== EXERCISE DATA

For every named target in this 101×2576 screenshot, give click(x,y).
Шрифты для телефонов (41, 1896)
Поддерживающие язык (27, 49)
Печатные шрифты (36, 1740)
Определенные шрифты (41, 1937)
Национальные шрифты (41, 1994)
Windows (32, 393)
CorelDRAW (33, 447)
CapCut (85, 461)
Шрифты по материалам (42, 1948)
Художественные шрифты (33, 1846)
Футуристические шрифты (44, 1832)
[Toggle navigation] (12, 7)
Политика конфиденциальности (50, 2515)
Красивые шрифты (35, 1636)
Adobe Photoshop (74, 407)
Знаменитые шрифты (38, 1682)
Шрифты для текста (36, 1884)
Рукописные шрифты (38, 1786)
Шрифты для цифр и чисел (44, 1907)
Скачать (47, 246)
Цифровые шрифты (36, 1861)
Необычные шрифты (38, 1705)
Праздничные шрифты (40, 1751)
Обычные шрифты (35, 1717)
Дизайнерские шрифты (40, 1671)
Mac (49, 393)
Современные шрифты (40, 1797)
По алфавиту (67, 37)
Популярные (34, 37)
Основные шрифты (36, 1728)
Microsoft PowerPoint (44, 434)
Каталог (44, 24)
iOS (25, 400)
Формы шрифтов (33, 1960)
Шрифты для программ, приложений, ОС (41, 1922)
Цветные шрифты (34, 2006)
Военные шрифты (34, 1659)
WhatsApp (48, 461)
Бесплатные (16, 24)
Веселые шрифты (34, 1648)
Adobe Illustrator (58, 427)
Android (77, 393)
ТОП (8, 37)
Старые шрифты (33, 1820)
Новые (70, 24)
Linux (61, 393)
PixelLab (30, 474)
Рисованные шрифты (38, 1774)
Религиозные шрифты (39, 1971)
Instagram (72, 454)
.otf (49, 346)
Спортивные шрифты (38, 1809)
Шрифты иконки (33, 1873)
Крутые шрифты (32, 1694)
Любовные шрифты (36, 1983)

====

Of the entries above, repeat exactly the lines between the line with "Художественные шрифты (33, 1846)" and the line with "Шрифты для текста (36, 1884)", inclusive, and no others.

### REPLY TO THE EXERCISE
Художественные шрифты (33, 1846)
Футуристические шрифты (44, 1832)
[Toggle navigation] (12, 7)
Политика конфиденциальности (50, 2515)
Красивые шрифты (35, 1636)
Adobe Photoshop (74, 407)
Знаменитые шрифты (38, 1682)
Шрифты для текста (36, 1884)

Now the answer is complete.